(Exercise prompt): Transcribe, verbatim, every line from the start of the entries through the line that contains "Activate the hand"; include both boundary lines and omit all others.

(Extracted records)
***

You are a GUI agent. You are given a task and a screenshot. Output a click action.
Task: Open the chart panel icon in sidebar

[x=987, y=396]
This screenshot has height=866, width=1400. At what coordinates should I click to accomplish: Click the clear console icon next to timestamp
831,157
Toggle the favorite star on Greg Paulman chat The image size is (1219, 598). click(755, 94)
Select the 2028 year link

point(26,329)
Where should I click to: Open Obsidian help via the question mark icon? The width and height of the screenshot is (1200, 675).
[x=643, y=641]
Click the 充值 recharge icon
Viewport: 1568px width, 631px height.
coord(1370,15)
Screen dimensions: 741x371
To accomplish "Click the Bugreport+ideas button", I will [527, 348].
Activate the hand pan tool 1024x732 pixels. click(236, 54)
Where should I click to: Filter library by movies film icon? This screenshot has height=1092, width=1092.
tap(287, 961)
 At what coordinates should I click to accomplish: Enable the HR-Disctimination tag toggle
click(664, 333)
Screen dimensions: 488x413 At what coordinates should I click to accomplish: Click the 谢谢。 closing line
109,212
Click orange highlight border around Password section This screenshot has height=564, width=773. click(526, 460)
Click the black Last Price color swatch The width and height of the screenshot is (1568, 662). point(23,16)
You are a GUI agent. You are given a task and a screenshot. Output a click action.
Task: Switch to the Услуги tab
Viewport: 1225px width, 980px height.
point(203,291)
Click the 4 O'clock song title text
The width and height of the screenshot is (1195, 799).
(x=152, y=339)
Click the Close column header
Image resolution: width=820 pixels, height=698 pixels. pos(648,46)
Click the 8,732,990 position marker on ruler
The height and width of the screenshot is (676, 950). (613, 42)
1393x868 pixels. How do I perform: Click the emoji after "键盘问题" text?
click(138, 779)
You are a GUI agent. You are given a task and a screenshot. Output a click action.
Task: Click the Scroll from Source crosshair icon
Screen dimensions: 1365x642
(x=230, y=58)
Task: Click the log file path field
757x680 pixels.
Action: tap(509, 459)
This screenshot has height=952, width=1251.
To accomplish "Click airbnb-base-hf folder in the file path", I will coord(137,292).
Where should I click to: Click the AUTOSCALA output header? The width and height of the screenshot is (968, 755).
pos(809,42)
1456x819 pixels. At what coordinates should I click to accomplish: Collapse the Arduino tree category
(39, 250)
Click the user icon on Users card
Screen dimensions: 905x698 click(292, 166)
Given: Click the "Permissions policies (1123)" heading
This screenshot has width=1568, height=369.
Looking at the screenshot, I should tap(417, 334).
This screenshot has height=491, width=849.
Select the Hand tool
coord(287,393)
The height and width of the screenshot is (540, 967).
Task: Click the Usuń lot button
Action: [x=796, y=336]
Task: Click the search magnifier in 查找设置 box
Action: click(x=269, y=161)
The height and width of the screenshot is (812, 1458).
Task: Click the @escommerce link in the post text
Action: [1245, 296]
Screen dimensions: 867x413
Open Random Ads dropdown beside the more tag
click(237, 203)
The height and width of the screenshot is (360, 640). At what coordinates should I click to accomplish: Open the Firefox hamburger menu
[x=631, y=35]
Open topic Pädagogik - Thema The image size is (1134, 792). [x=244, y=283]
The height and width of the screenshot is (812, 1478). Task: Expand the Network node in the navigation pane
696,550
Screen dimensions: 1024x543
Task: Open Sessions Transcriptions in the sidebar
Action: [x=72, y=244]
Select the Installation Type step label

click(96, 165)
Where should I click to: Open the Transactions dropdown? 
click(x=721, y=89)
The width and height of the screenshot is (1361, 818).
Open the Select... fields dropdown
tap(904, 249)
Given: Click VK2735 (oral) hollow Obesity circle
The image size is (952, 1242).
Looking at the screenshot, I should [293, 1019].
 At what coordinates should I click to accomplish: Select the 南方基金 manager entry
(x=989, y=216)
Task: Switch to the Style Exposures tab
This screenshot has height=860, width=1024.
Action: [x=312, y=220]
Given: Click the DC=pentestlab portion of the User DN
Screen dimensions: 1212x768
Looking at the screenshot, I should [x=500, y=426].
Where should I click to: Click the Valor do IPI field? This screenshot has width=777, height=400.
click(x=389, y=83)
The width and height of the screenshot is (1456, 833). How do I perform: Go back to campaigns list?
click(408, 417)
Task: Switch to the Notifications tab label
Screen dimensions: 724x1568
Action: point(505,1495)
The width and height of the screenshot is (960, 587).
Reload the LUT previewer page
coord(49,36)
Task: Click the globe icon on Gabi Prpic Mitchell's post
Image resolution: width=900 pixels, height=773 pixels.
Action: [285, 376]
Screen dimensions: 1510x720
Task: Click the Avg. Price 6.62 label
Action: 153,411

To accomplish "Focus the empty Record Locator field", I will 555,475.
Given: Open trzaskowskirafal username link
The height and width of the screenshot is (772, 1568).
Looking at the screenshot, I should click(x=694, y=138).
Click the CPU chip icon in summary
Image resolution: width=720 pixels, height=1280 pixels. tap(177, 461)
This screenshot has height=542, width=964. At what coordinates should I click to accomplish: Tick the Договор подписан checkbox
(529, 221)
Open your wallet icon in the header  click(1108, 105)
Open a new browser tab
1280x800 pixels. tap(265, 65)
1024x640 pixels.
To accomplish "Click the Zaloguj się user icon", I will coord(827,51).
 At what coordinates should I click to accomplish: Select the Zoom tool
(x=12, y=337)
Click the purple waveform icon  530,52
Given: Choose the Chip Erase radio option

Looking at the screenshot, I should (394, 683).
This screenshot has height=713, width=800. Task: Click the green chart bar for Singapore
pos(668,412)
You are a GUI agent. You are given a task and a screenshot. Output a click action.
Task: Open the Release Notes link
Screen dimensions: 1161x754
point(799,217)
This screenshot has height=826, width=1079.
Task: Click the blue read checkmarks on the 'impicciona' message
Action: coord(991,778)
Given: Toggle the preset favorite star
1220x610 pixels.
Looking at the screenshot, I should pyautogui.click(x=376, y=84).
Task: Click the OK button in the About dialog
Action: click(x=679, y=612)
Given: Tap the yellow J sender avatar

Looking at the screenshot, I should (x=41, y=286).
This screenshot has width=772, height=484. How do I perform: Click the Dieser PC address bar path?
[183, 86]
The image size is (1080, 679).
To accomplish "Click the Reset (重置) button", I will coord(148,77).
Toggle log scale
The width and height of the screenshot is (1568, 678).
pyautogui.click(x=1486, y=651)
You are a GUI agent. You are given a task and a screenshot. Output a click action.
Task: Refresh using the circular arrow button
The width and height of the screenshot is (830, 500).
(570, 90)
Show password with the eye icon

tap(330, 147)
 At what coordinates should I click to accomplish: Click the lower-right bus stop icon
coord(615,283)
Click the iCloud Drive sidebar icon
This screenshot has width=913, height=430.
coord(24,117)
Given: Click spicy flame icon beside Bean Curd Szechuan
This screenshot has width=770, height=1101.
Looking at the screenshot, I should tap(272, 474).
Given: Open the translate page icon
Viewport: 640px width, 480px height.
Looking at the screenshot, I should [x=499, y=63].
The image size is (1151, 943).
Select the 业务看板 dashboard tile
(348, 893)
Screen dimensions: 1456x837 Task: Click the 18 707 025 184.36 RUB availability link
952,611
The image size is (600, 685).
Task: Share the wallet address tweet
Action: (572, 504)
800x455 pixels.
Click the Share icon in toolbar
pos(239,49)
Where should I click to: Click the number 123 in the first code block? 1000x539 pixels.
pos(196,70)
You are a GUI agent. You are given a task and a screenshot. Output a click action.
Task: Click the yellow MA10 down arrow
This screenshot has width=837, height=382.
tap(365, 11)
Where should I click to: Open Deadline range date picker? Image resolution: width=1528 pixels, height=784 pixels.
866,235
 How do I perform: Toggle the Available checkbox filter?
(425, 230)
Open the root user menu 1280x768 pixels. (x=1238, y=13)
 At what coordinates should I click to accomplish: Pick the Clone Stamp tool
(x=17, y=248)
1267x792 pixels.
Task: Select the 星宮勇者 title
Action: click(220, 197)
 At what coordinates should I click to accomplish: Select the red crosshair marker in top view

***

(Finished task):
You are a GUI agent. You are given a task and a screenshot. Output a click action.
Task: Open the chart panel icon in sidebar

[x=987, y=396]
This screenshot has height=866, width=1400. At what coordinates should I click to accomplish: Click the clear console icon next to timestamp
831,157
Toggle the favorite star on Greg Paulman chat The image size is (1219, 598). click(755, 94)
Select the 2028 year link

point(26,329)
Where should I click to: Open Obsidian help via the question mark icon? The width and height of the screenshot is (1200, 675).
[x=643, y=641]
Click the 充值 recharge icon
Viewport: 1568px width, 631px height.
coord(1370,15)
Screen dimensions: 741x371
To accomplish "Click the Bugreport+ideas button", I will [527, 348].
Activate the hand pan tool 1024x732 pixels. click(236, 54)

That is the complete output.